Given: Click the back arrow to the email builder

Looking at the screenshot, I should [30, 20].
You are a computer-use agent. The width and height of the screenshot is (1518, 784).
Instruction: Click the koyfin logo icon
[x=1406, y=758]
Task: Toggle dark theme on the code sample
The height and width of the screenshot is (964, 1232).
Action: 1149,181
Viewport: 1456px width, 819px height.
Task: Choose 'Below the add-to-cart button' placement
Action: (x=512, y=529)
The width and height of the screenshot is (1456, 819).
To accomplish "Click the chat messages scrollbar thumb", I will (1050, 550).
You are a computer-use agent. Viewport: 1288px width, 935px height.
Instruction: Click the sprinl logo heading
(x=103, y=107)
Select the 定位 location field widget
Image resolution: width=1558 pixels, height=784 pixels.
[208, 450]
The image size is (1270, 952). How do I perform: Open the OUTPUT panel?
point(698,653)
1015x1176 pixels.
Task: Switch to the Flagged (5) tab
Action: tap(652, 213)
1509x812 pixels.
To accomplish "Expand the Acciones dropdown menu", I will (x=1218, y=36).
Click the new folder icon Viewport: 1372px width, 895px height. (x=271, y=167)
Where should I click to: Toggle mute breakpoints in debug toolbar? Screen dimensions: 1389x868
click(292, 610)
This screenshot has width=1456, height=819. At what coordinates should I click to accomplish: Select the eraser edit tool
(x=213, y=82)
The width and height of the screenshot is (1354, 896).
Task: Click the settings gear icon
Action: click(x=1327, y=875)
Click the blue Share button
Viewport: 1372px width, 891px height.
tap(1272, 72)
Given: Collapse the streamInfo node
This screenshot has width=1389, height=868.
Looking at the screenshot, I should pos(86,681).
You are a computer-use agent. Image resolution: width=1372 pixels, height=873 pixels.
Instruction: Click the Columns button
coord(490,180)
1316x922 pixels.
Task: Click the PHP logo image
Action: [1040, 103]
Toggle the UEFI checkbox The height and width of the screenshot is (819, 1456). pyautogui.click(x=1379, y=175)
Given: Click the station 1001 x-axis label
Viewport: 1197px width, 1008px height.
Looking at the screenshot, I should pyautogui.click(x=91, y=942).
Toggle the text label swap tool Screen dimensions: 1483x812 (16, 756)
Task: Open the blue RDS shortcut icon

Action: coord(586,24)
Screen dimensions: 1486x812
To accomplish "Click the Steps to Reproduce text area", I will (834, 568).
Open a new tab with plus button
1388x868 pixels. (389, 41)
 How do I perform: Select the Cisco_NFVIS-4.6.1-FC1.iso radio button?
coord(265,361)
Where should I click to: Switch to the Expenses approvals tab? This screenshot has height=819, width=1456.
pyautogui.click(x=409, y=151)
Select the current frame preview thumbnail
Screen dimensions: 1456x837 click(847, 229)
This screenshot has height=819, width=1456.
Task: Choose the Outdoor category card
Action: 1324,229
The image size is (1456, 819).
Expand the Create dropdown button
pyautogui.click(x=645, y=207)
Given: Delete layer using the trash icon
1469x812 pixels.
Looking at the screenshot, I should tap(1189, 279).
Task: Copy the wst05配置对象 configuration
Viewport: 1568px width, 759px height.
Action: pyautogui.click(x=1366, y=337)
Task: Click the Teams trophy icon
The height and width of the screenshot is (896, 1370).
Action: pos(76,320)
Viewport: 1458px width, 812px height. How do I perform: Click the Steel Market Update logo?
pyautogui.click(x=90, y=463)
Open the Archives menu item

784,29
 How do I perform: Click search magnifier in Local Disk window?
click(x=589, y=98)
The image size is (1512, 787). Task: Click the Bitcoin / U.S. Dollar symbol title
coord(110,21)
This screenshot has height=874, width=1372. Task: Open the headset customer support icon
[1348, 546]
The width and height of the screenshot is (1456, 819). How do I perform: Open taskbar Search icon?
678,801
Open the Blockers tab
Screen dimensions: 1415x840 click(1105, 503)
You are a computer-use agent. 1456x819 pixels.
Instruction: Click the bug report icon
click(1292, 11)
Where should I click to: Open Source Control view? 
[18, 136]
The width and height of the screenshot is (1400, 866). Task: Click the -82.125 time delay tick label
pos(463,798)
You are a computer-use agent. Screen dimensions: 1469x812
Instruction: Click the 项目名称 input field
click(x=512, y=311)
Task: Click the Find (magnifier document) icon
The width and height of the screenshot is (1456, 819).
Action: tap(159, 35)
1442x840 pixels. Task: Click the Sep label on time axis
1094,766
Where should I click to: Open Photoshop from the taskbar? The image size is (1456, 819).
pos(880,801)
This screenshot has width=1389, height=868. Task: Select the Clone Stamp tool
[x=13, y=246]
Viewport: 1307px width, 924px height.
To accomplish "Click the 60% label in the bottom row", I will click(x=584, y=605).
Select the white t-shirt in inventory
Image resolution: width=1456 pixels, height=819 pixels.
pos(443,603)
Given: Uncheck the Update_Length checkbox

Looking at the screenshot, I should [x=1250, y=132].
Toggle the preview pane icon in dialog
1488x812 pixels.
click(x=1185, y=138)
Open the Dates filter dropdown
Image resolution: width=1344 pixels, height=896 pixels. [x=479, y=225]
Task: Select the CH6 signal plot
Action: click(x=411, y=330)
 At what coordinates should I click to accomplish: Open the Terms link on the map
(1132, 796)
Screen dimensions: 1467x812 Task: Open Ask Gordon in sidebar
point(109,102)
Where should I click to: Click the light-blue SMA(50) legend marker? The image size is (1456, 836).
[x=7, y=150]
______________________________
§ YOUR TASK: Wherever a line in the data above contains the word "will", copy that line.

§ TASK OUTPUT:
To accomplish "Click the chat messages scrollbar thumb", I will (1050, 550).
To accomplish "Expand the Acciones dropdown menu", I will (x=1218, y=36).
To accomplish "Click the Steps to Reproduce text area", I will (834, 568).
To accomplish "Click the 60% label in the bottom row", I will click(x=584, y=605).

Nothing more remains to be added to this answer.